For three months last year, Henry Louis Gates Jr. had no hip. To correct the leg-shortening effect of hip replacement surgery, he now wears a right shoe significantly taller than his left—as anyone sitting in the front row at his reading in Seattle last week could plainly see.
Gates, chair of Afro-American studies at Harvard, took six months to recover from the procedure. Complications arose. Doctors at one point believed he had a rare strain of malaria contracted in Africa (turns out it was a decidedly unrare strain of strep contracted at New England Baptist Hospital). “Yeah, Africa,” Gates grumbled good-humoredly to the crowd at Elliott Bay, “everything bad started in Africa.”
The extended recovery was fortuitous: It prevented Gates from attending an auction at which a book he wanted was up for sale—a book that, according to the auction house, may or may not have been written by a female slave in the 1850s. For all its possible historical worth, the opening price was set low: The manuscript’s origin, age, and author had never been authenticated.

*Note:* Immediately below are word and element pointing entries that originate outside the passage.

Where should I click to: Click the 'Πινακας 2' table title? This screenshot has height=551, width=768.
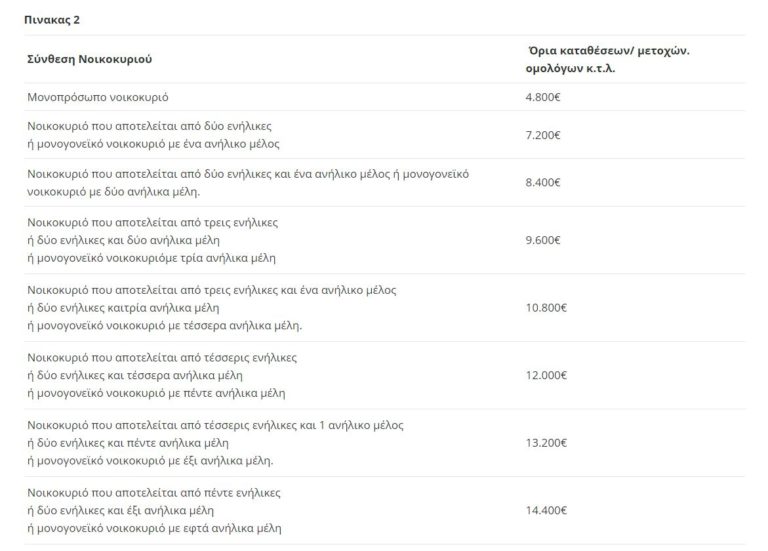[x=54, y=18]
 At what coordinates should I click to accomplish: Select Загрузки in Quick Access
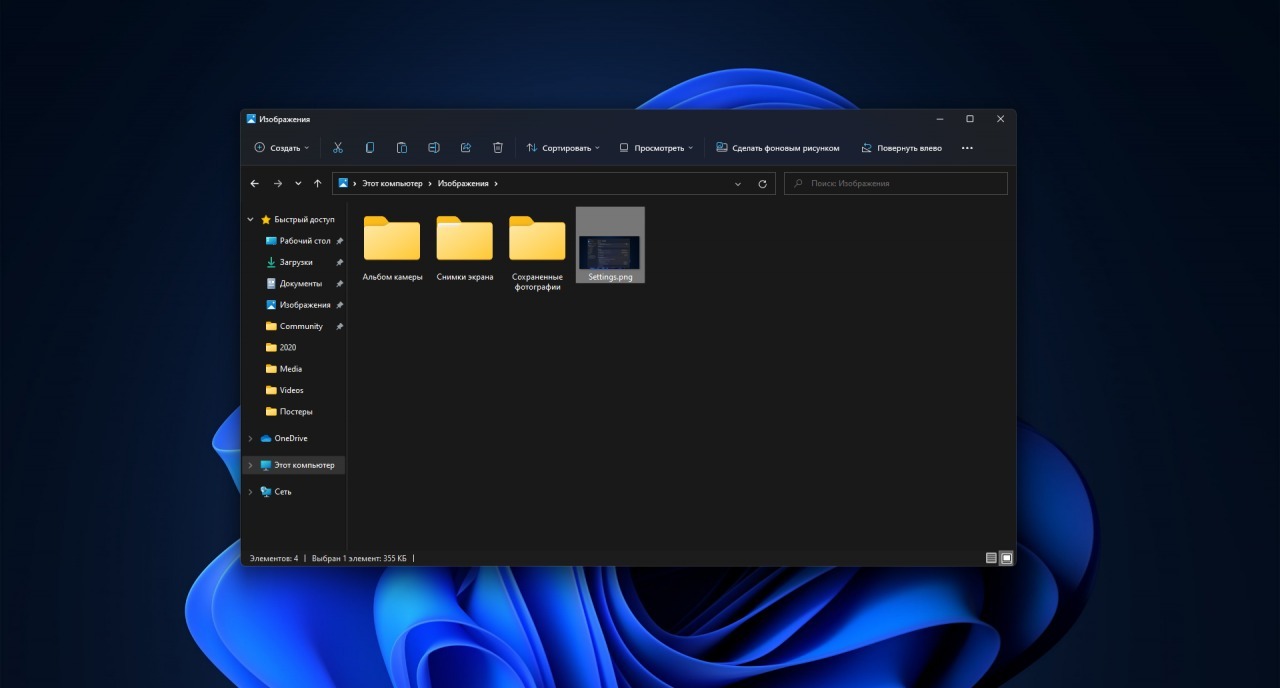click(296, 262)
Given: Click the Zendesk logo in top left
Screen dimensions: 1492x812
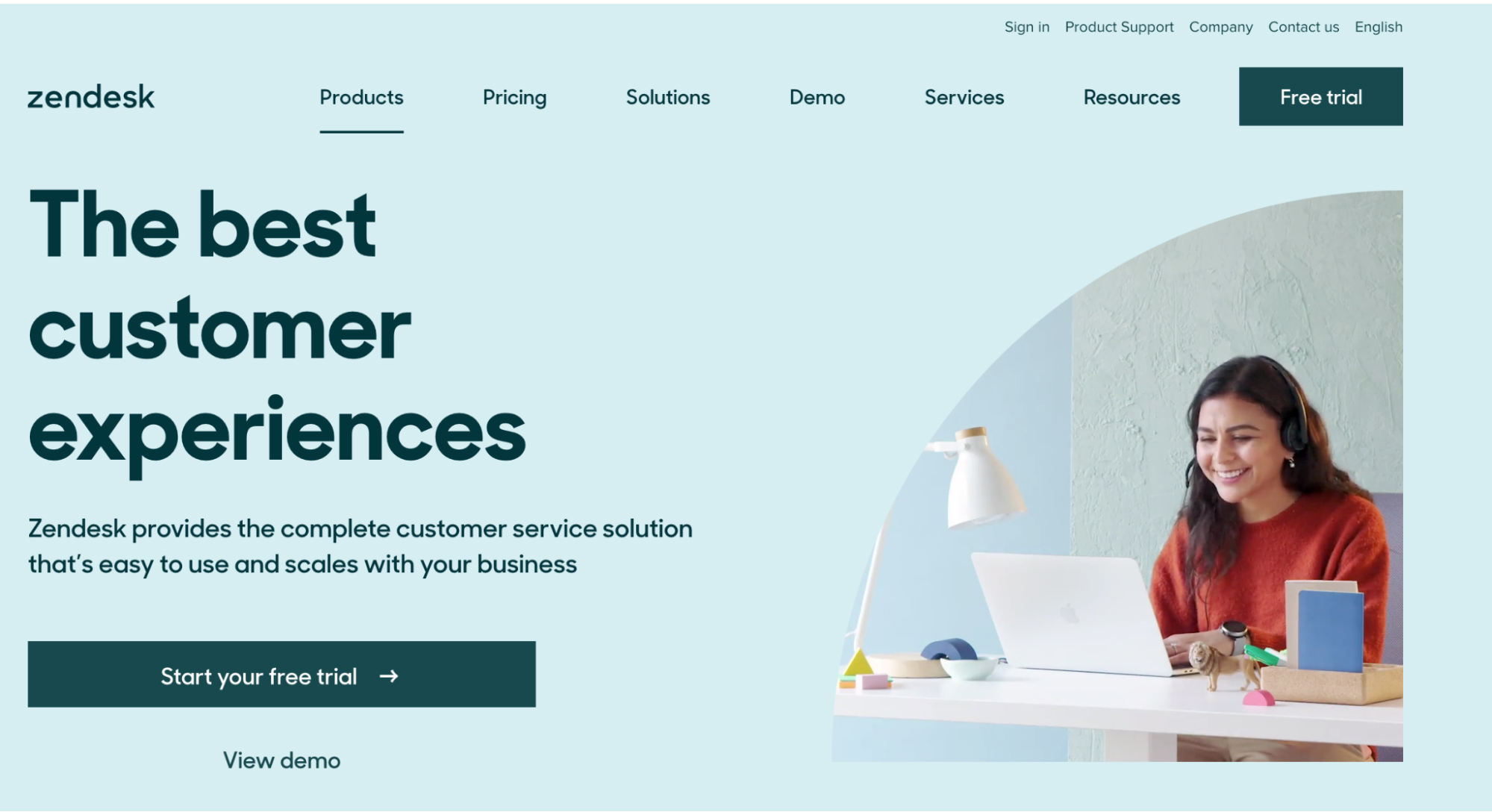Looking at the screenshot, I should tap(91, 96).
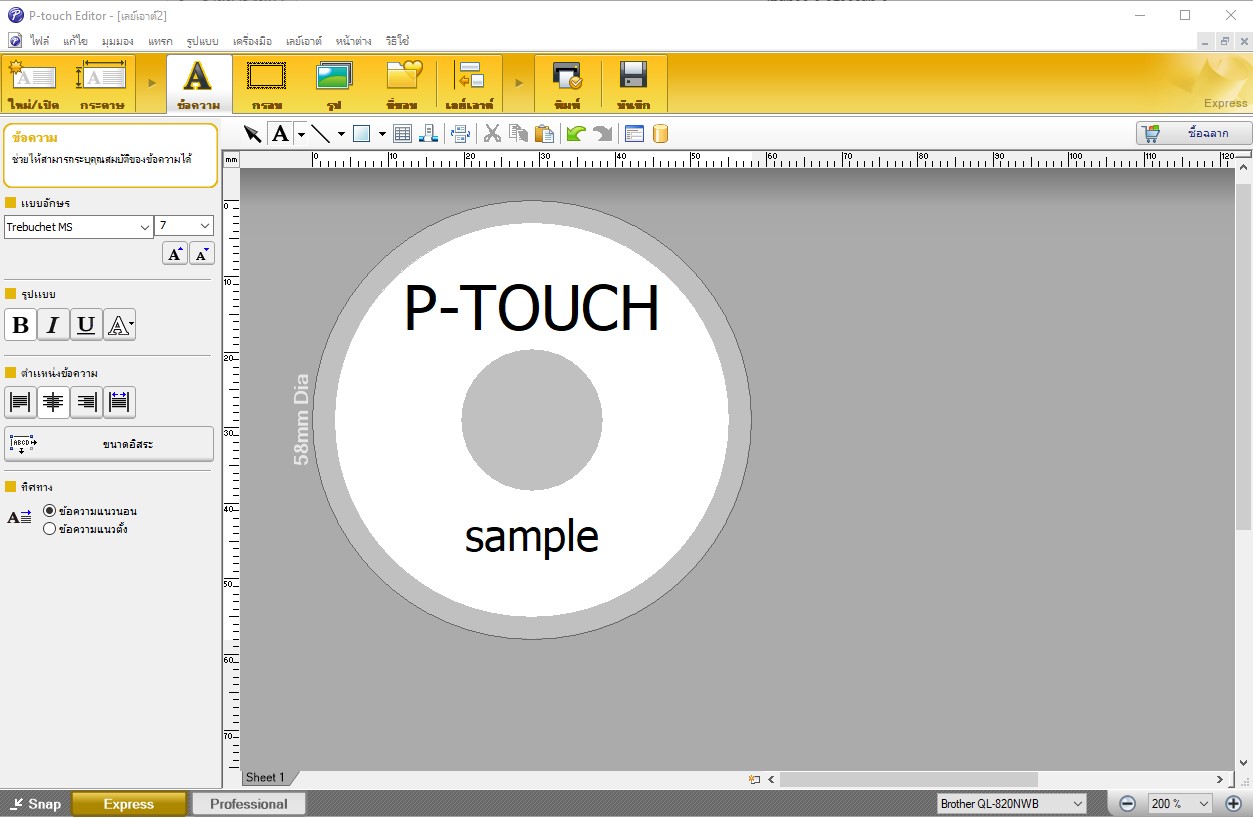The image size is (1253, 818).
Task: Click the Bold B formatting button
Action: pyautogui.click(x=20, y=325)
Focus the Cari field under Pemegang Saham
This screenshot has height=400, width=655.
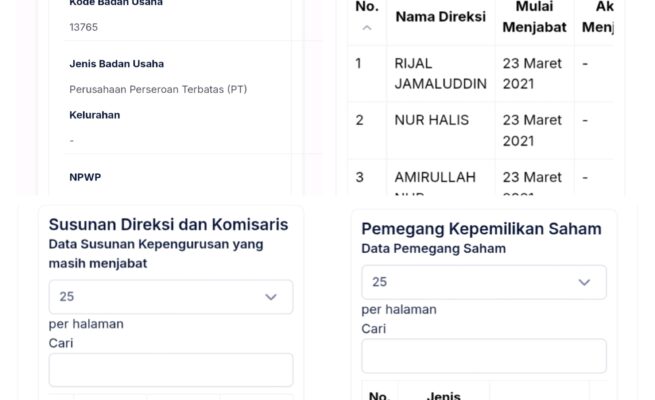point(484,355)
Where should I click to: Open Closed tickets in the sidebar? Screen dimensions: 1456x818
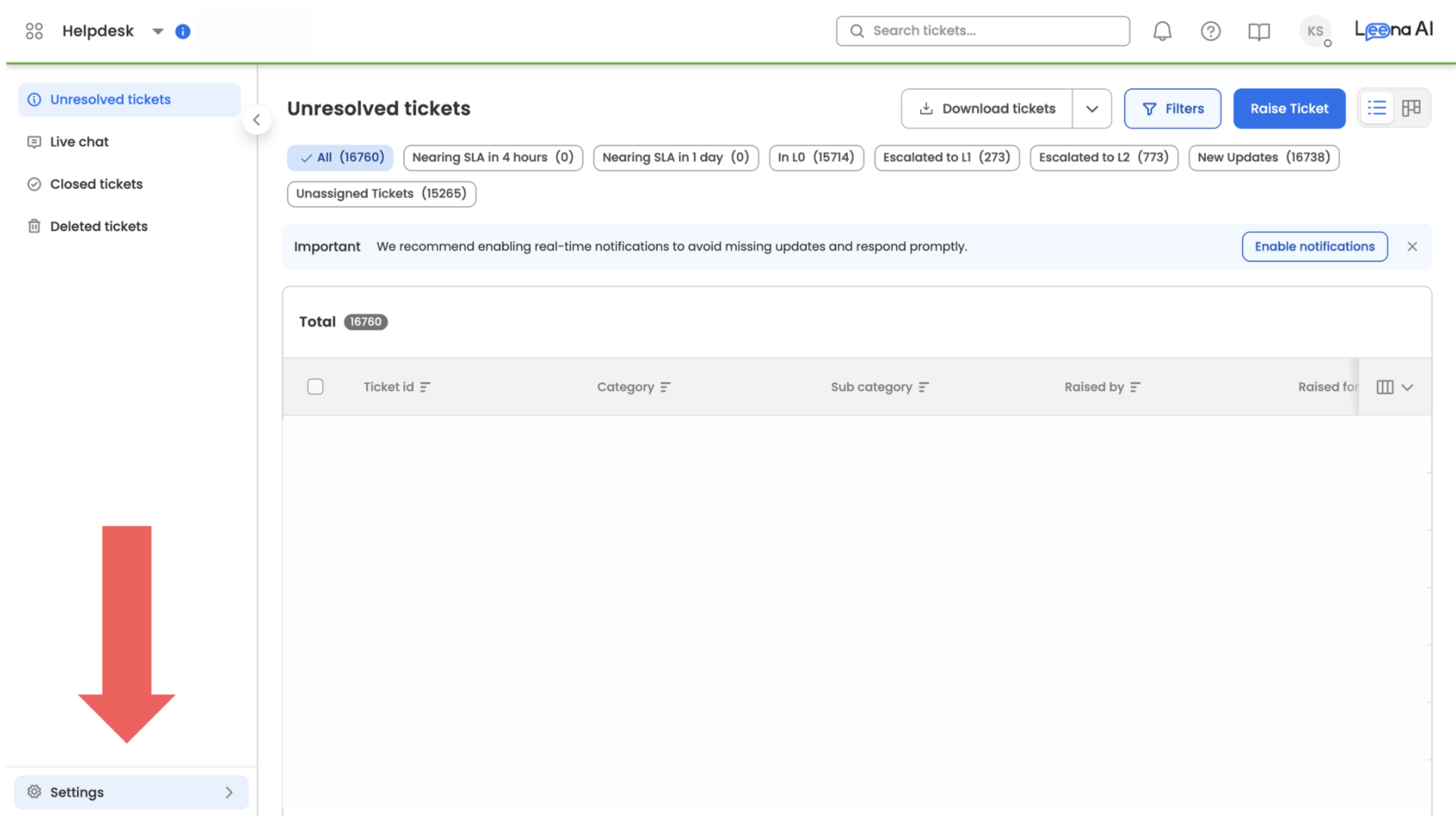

Gates, famous in the academic community, sent a friend—a white guy—to bid on the book for him. “If anyone had seen me there,” Gates said, “they would have said, ‘That little Negro knows something!‘” (Gates would later tell his friend that he did the bidding “incog-Negro.”)
Gates paid $8,500 for the book; no one else made a bid. Then he undertook to authenticate it—circumstantially, by matching 19th-century census records with names of characters in the book; and scientifically, by a manuscript scholar (the one who famously refuted the supposed Jack the Ripper diaries), who can prove full well the book was written between 1855 and 1860. It’s now worth nearly half a million dollars.
Handwritten manuscripts are exceedingly rare, even for the canonized white male writers of the 19th century, and none had been found by black writers before 1900 until now. And all the slave narratives we already had (Frederick Douglass’, for one) were heavily edited by white abolitionists with a definite agenda. This text, which Gates calls The Bondswoman’s Narrative, is “the first unmediated glimpse into the mind of a slave”—in other words, maybe the most significant finding in African-American history.
Gates is, rightly, thrilled. As he put it, the author, Hannah Crafts, “transcended her setting by running away to the North. She made herself free. And then she did the most audacious thing of all: She sat down and wrote a novel.”